Buterin outlined his primary concerns with AI deployment in blockchain applications, emphasizing the need for careful consideration, especially in high-value and high-risk contexts. He warned developers about the potential consequences of vulnerabilities, highlighting scenarios where a significant amount of money could be at risk, such as in prediction markets or stablecoins utilizing AI oracles.
The Ethereum co-founder acknowledged the potential viability of AI in specific use cases, such as allowing AI participation in micro-scale mechanisms like prediction markets. He also suggested the potential utility of AI in crypto wallet interfaces, aiding users in understanding transactions, detecting scams, and enhancing overall safety.
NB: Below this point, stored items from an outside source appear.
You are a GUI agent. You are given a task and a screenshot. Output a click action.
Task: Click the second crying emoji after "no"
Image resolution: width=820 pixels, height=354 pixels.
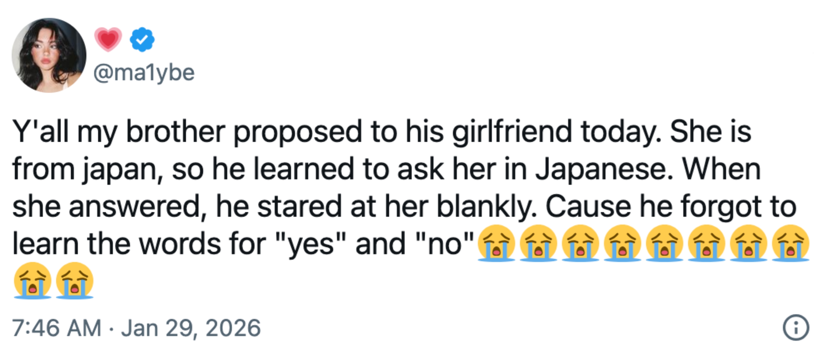pyautogui.click(x=538, y=243)
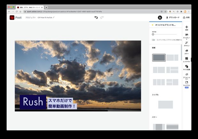Click the border width slider handle
Screen dimensions: 198x139
(x=153, y=34)
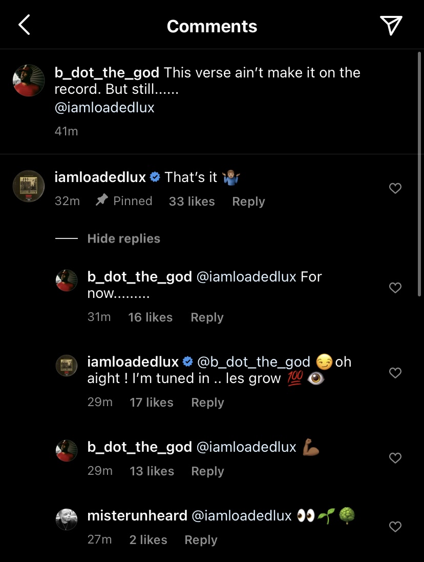Open misterunheard username link
This screenshot has height=562, width=424.
137,516
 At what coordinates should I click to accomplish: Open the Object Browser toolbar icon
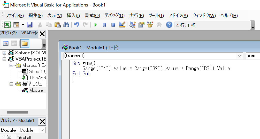(x=150, y=25)

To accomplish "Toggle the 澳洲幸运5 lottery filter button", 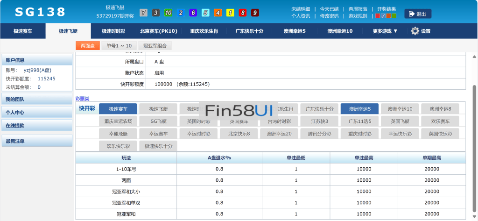I will pos(360,109).
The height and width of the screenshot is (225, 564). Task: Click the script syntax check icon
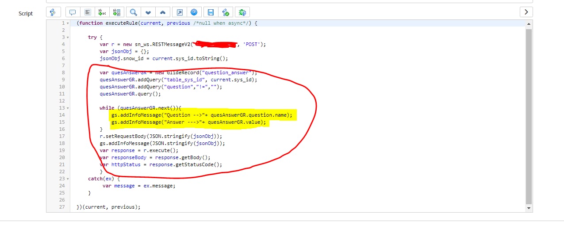226,12
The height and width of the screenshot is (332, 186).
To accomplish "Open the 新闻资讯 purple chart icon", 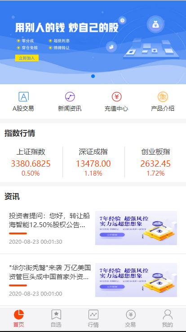I will (70, 97).
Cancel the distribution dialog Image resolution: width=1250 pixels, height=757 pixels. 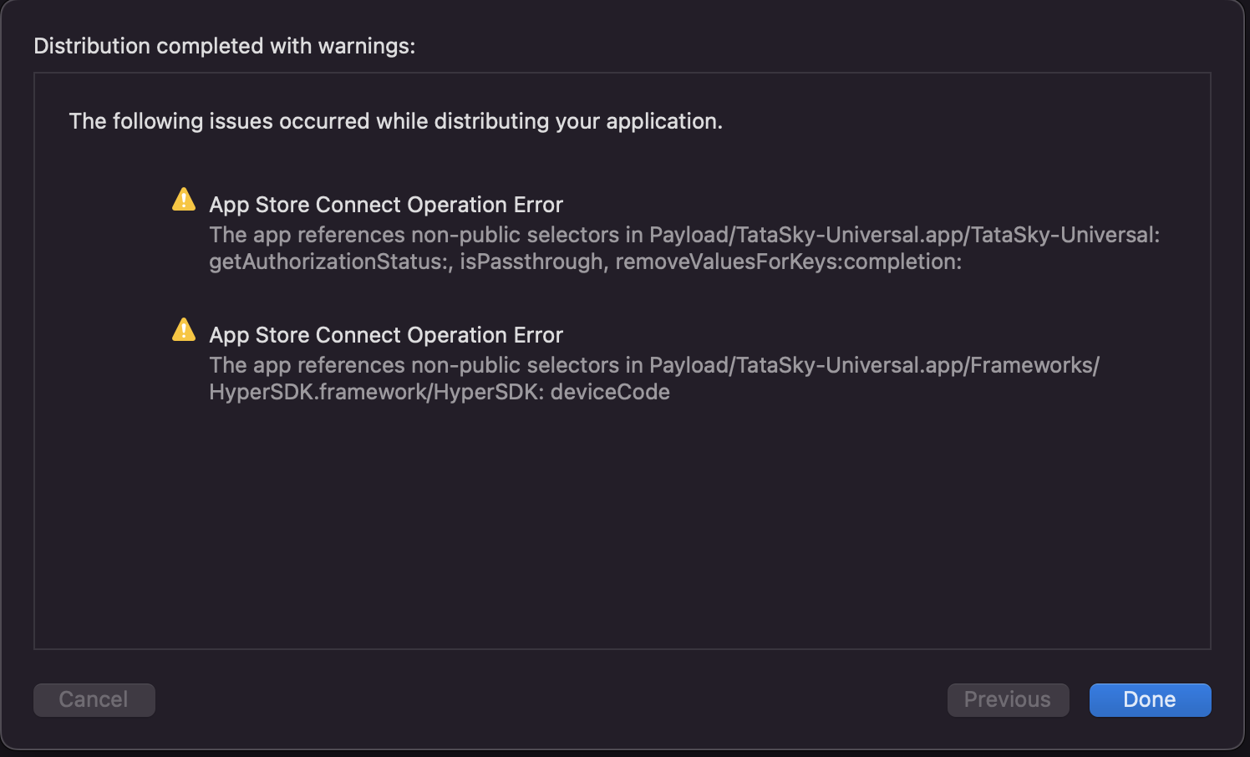pos(94,699)
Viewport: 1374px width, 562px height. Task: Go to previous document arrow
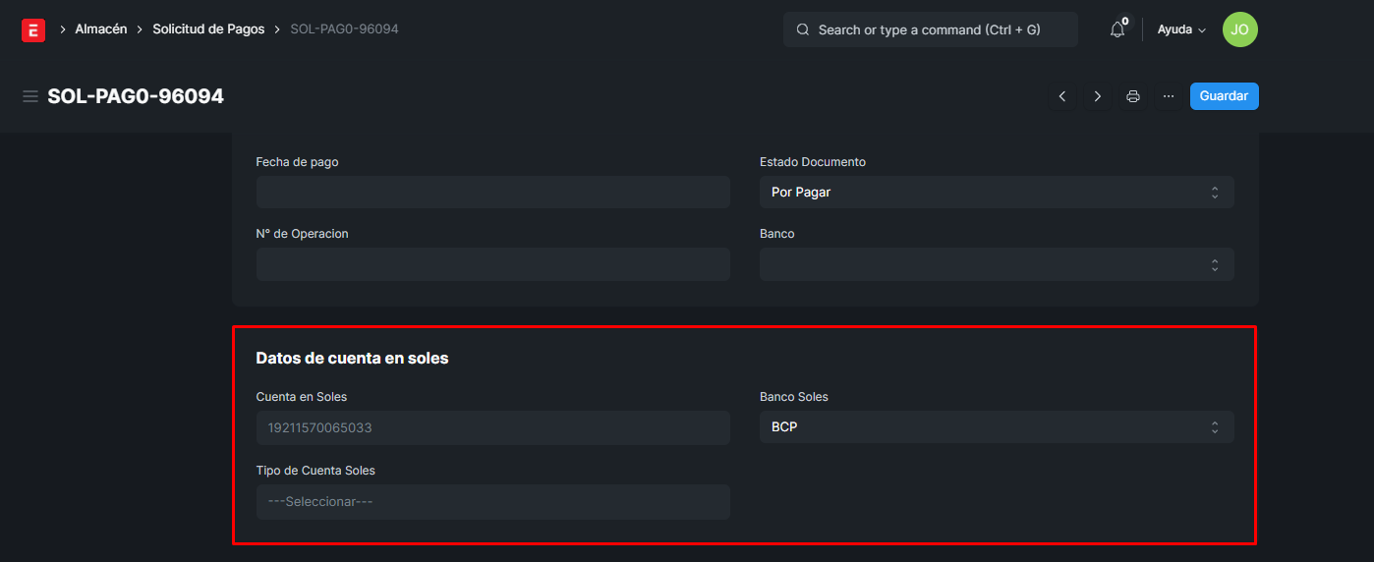coord(1062,96)
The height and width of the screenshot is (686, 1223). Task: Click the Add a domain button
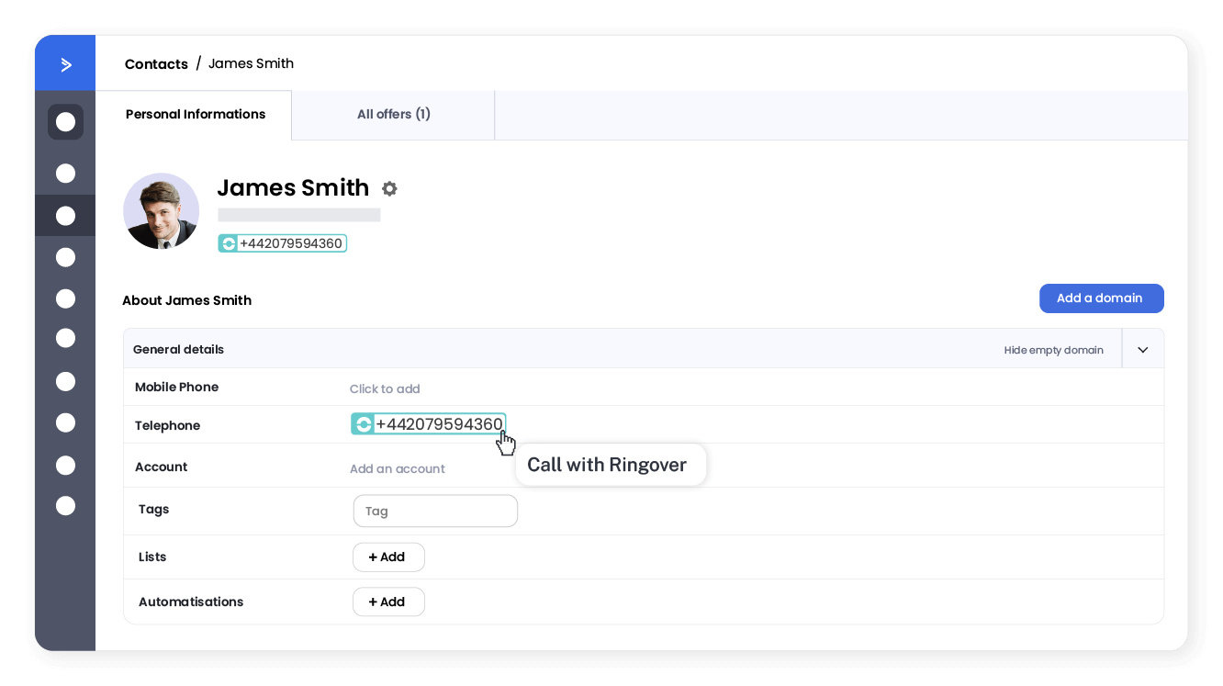(1100, 298)
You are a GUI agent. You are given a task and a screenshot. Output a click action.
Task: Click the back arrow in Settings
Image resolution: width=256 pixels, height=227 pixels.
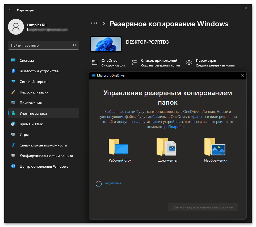(x=10, y=10)

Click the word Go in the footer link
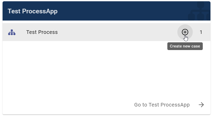(137, 105)
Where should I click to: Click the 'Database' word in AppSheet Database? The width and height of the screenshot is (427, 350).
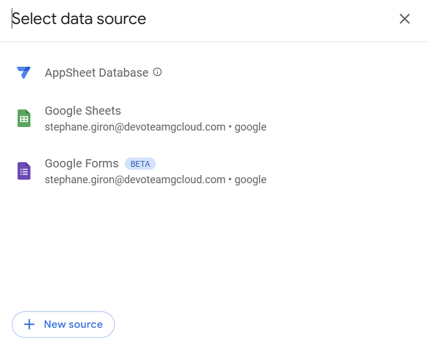pyautogui.click(x=124, y=73)
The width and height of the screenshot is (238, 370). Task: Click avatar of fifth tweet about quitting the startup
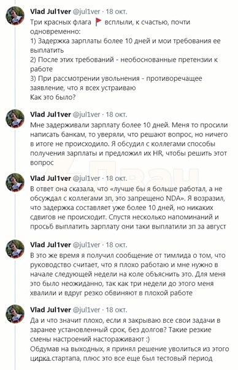[x=15, y=314]
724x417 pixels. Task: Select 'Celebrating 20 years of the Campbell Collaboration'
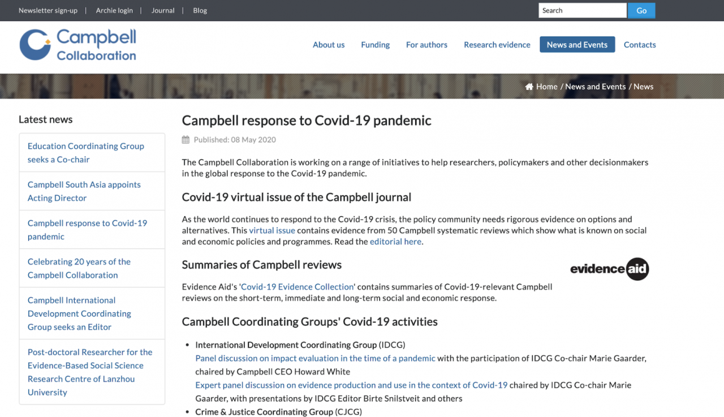tap(79, 268)
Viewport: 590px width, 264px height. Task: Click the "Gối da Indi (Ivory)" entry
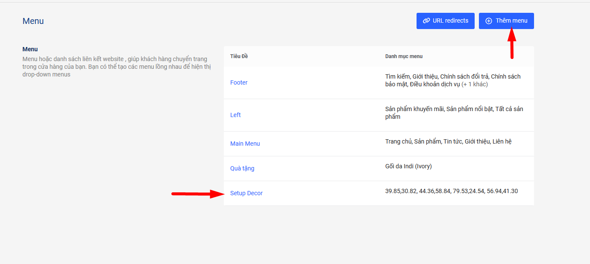pos(408,166)
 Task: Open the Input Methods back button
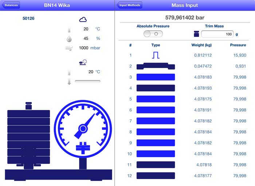(130, 5)
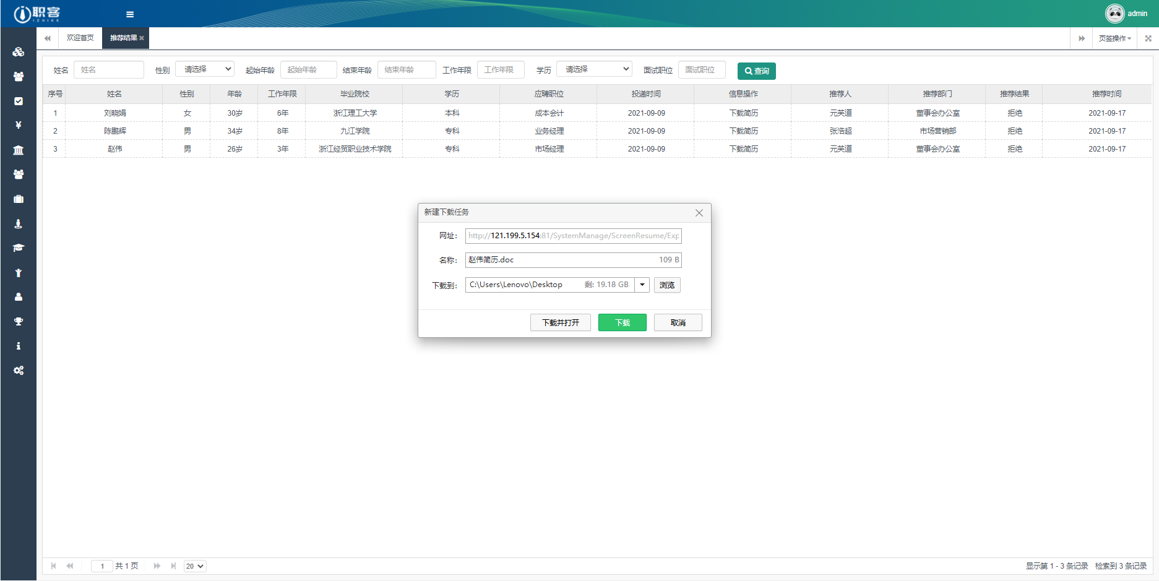The image size is (1159, 581).
Task: Toggle the hamburger menu in the header
Action: (x=130, y=14)
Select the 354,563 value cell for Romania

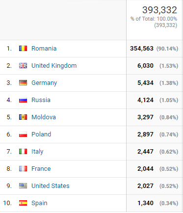click(x=154, y=49)
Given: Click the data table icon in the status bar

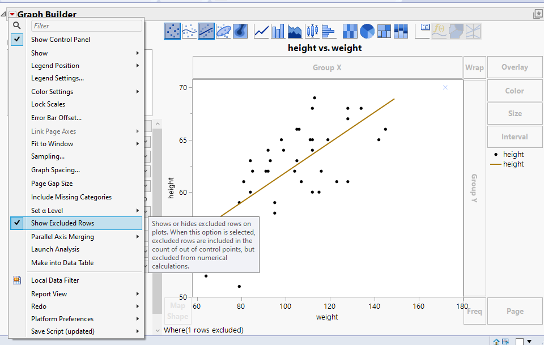Looking at the screenshot, I should 505,340.
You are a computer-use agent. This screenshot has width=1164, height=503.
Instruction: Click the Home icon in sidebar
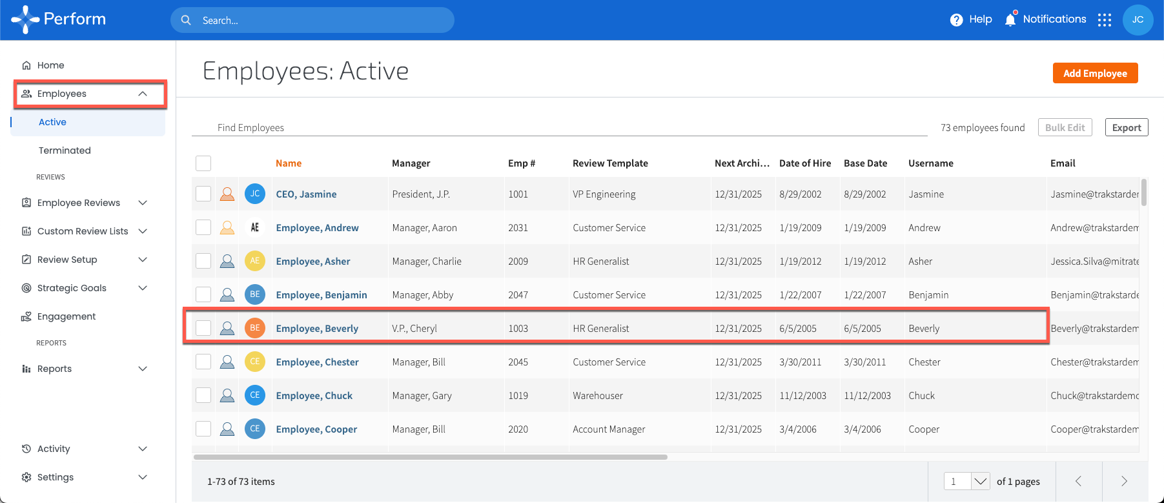(26, 65)
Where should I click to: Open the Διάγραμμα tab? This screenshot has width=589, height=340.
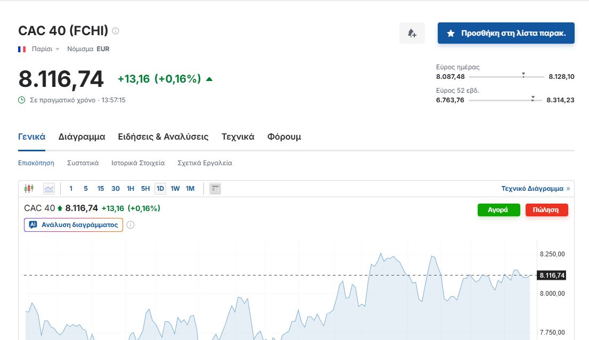pyautogui.click(x=81, y=137)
While Buterin expressed reservations about fully autonomous AI interfaces due to increased risk, he considered the integration of AI as a complement to conventional interfaces as increasingly viable.
However, Buterin deemed harnessing AI for enforcing rules or governance in crypto systems as the riskiest endeavor. He pointed out the vulnerability of open-source AI models to adversarial attacks, contrasting them with closed-source AI models that provide security through obscurity but lack transparency and assurances of unbiased operation.
Drawing attention to closed-source AI examples like the Worldcoin crypto startup, Buterin highlighted the importance of not letting anyone directly access the AI model and utilizing trusted hardware for security.
Addressing the potential challenges, Buterin identified the creation of a decentralized AI using crypto and blockchain as a significant hurdle. He discussed applications attempting to establish a decentralized trusted AI as a “singleton” for specific purposes, acknowledging their potential but warning of underlying assumptions that could fail.